LE MISURE DI DISTANZIAMENTO SOCIALE IMPOSTE DAI DECRETI “#IORESTOACASA” E “CHIUDI ITALIA” HANNO RIDOTTO IL SOVRACCARICO DELLE TERAPIE INTENSIVE MA SUL CONTENIMENTO DEL CONTAGIO I RISULTATI NON SONO RASSICURANTI E INVITANO ALLA MASSIMA CAUTELA
“L’efficacia delle misure di distanziamento sociale sul contenimento dell’epidemia dipende da tre fattori: tempestività, intensità e aderenza della popolazione – lo spiega Nino Cartabellotta, Presidente della Fondazione GIMBE –. Di conseguenza, per valutare gli effetti dei decreti “#IoRestoACasa” e “Chiudi Italia”, bisogna anzitutto essere consapevoli che siamo partiti in ritardo, che il lockdown non è stato affatto totale e che l’aderenza della popolazione è stata buona, ma non eccellente, a giudicare dal numero delle sanzioni elevate nel corso dei controlli“.

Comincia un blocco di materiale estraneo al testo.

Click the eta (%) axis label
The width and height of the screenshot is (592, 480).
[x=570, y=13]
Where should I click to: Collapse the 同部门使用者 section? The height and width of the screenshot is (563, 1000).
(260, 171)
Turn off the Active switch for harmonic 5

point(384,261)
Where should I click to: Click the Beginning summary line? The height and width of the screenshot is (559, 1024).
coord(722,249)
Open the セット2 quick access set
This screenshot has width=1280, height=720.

Secondo la roadmap lanciata ieri dalla Commissione Europea, per la ripartenza è fondamentale ridurre e stabilizzare il numero di ricoveri e/o dei nuovi casi per un periodo di tempo prolungato.
“Di conseguenza – rileva Cartabellotta – una programmazione scientifica della fase 2 non può inseguire i numeri del giorno, ma deve osservare almeno le variazioni settimanali”.

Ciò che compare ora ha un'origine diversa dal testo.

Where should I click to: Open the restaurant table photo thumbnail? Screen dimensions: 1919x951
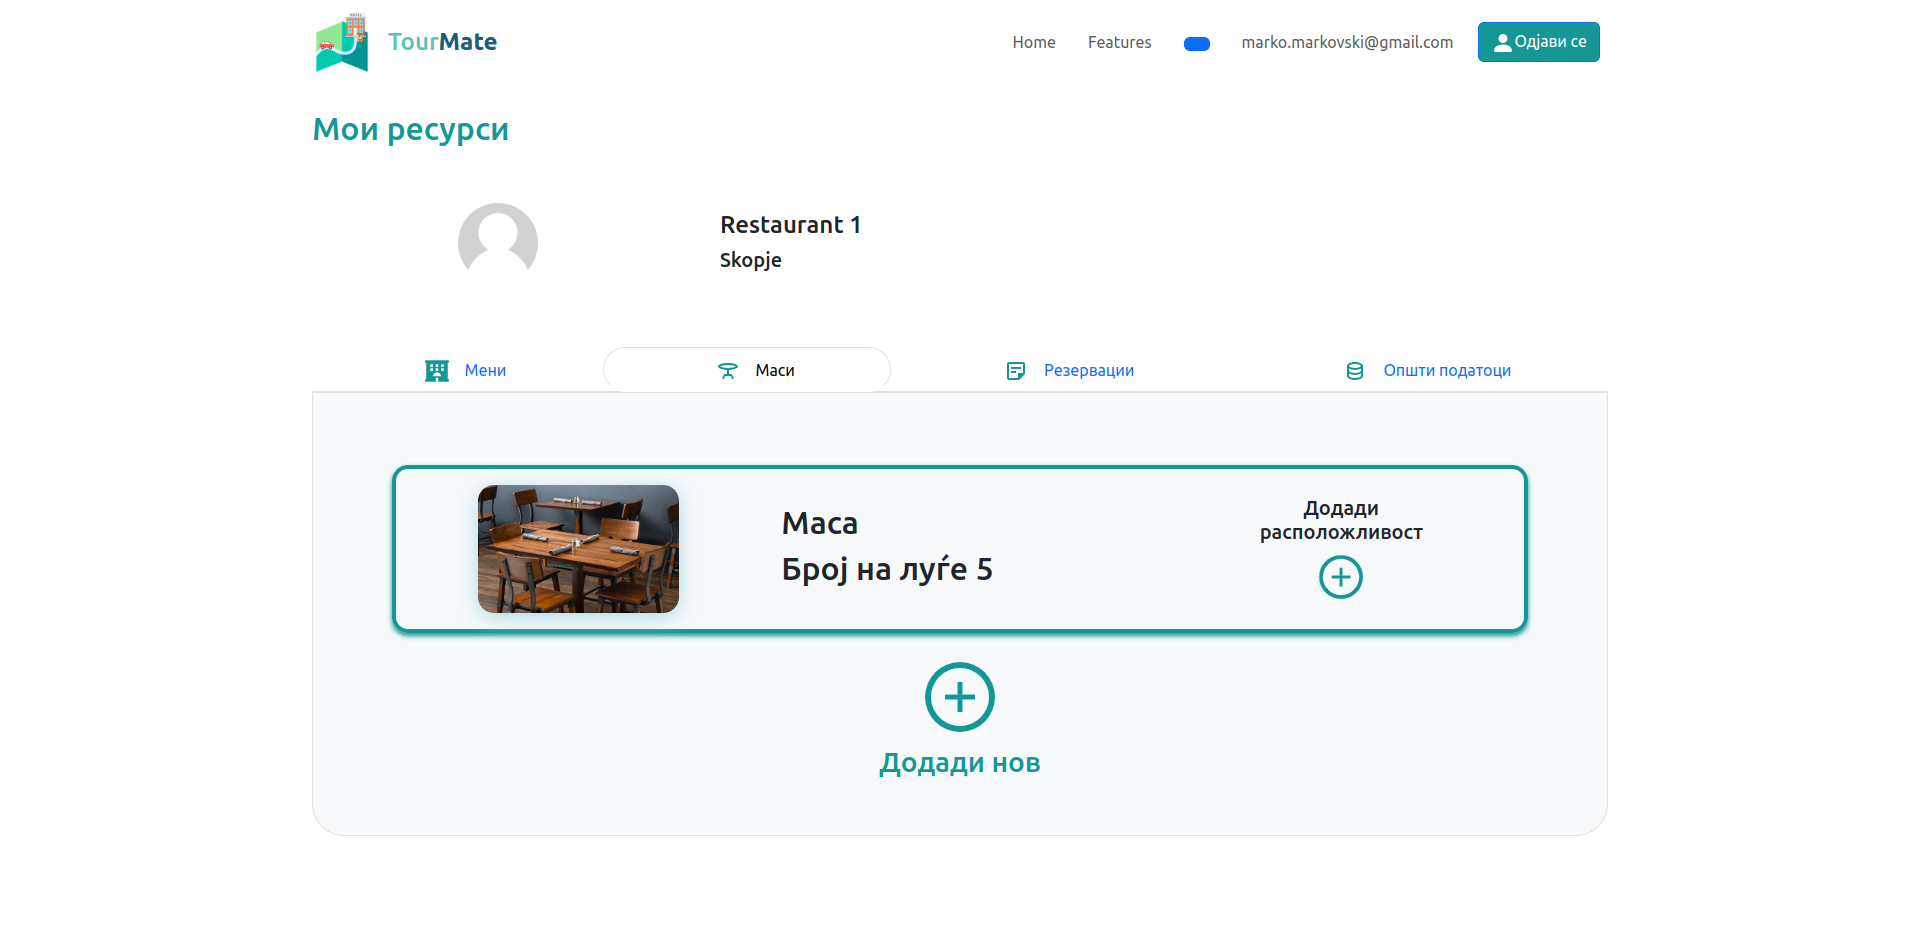(x=578, y=549)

E in questo senso i dati degli ultimi 7 giorni sui contagi non sono affatto incoraggianti: se, infatti, si è ridotto il numero dei pazienti ricoverati con sintomi (-3,0%) e soprattutto di quelli in terapia intensiva (-16,6%), si rileva un aumento dei casi totali del 18,0% (+25.733), di cui 3.976 decessi (+22,5%).
“Considerato che la riduzione dei nuovi casi sembra inferiore a quanto atteso – continua Cartabellotta – la Fondazione GIMBE ha effettuato una revisione di evidenze scientifiche e narrative per identificarne le possibili motivazioni, con il duplice obiettivo di informare le Istituzioni sui parametri per avviare la fase 2 e di sensibilizzare i decisori della sanità, i datori di lavoro e la popolazione sulle proprie responsabilità“.

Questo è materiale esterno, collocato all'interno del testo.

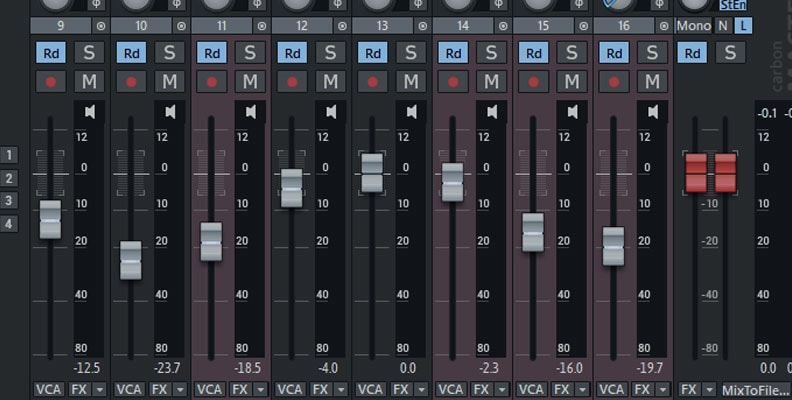Image resolution: width=792 pixels, height=400 pixels.
Task: Click the channel 16 name field
Action: tap(622, 25)
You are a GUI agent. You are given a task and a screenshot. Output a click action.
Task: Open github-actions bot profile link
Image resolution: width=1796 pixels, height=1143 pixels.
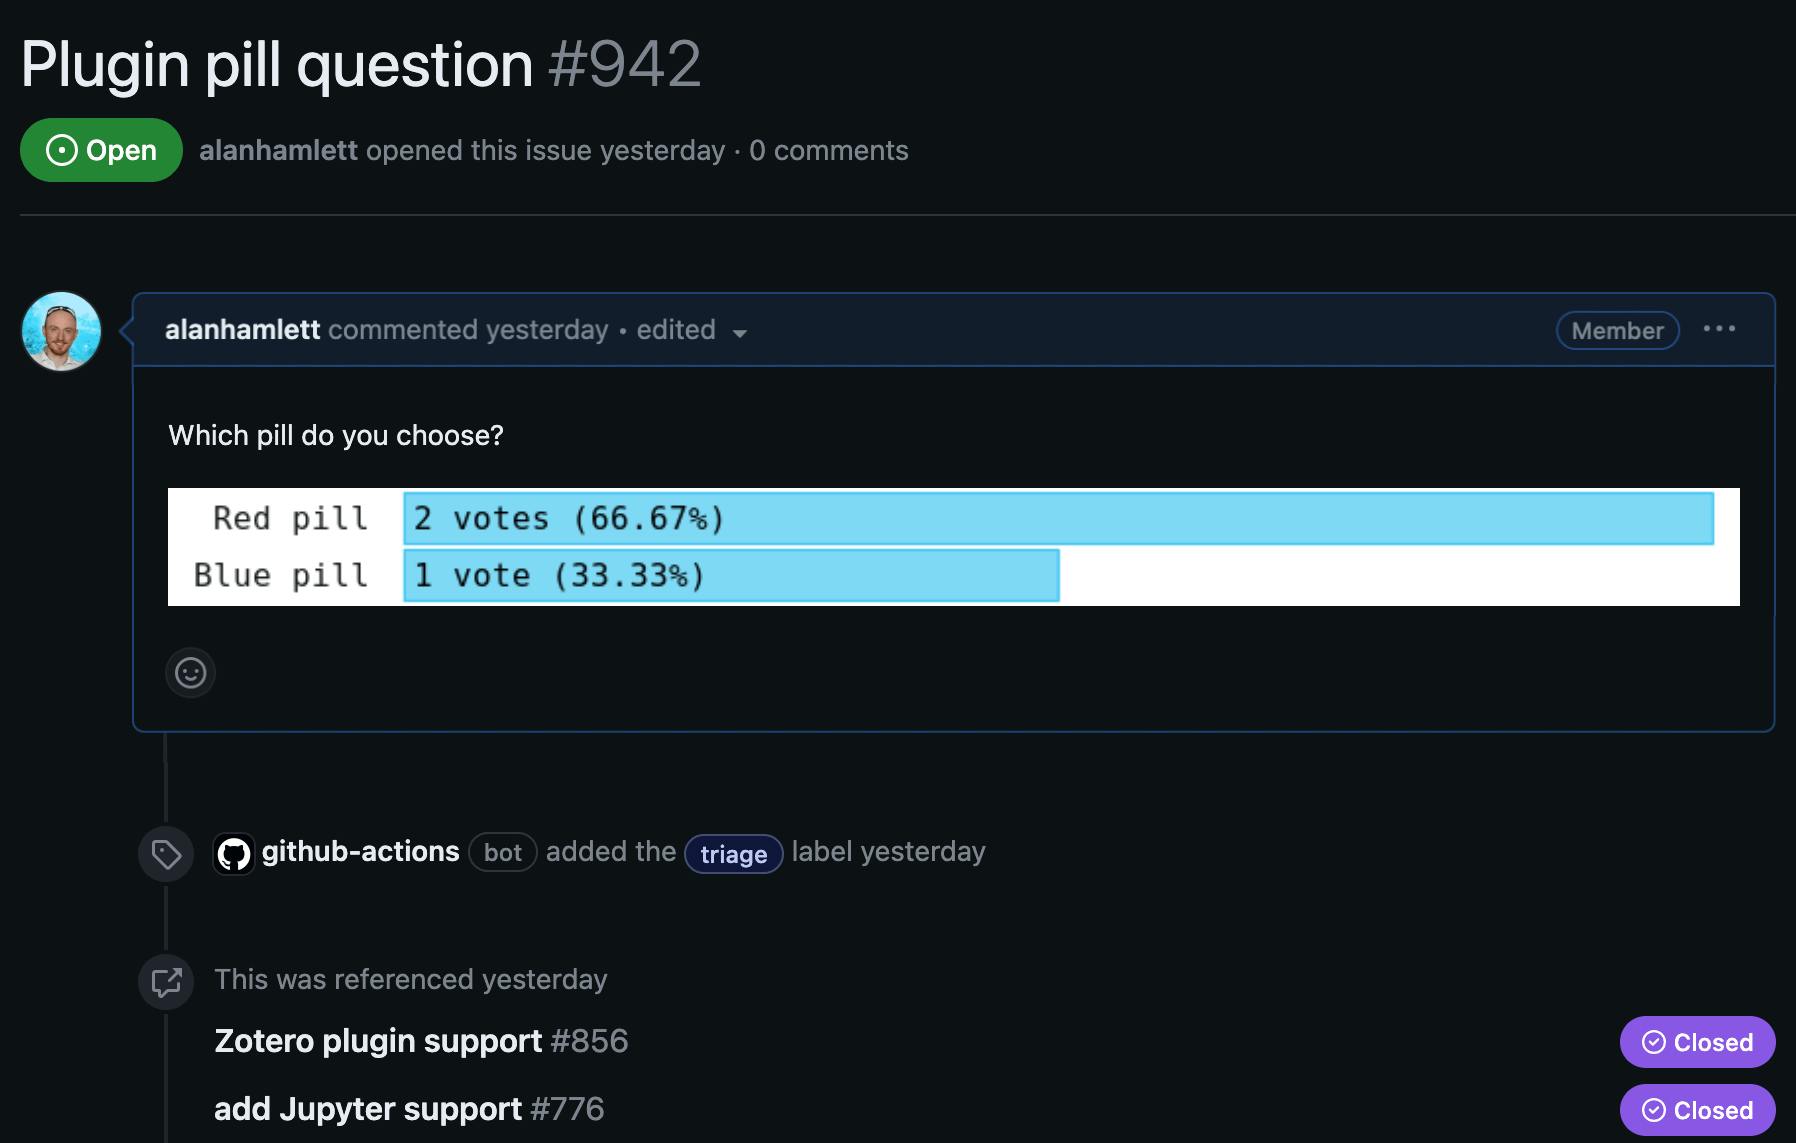(x=360, y=852)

In particolare, la Fondazione GIMBE ha identificato due macro-categorie di motivazioni che potrebbero spiegare la mancata riduzione dei nuovi casi di contagio. La prima riguarda l’identificazione di casi in sottogruppi di popolazione non adeguatamente esplorati, che è funzione diretta del maggior numero di tamponi eseguiti tra gli operatori sanitari, gli ospiti di residenze per anziani e case di riposo, i detenuti negli istituti penitenziari, oltre che di una tracciatura dei contatti più efficace e del crescente numero di casi oligo/asintomatici identificati sul territorio.
E poi la ridotta efficacia delle misure di distanziamento sociale: consegue a differenti motivazioni in parte non prevenibili (ruolo dei soggetti asintomatici), in parte a carenze sanitarie (insufficiente tracciatura dei contatti, isolamento domiciliare inadeguato), oltre che a misure inadeguate sui luoghi di lavoro e negli spazi chiusi, inclusi i mezzi di trasporto, e a comportamenti individuali impropri (persone infette che hanno violato la quarantena).
Parliamo di contagi da soggetti asintomatici non noti, casi non identificati per insufficiente tracciatura dei contatti, persone conviventi in isolamento domiciliare (isolamento inadeguato o troppo breve).
In tutti i contesti regionali e locali dove il controllo dei nuovi casi risulta inadeguato, tutte queste casistiche dovrebbero essere attentamente monitorate al fine di mettere in atto le opportune contromisure.
“Nonostante l’entusiasmo – conclude Cartabellotta –, per l’avvio della fase 2 serve la massima prudenza: se oggi, infatti, ospedali e terapie intensive iniziano a respirare, i numeri confermano che la curva dei contagi non è affatto sotto controllo ed il rischio di una nuova impennata dei casi è sempre in agguato”.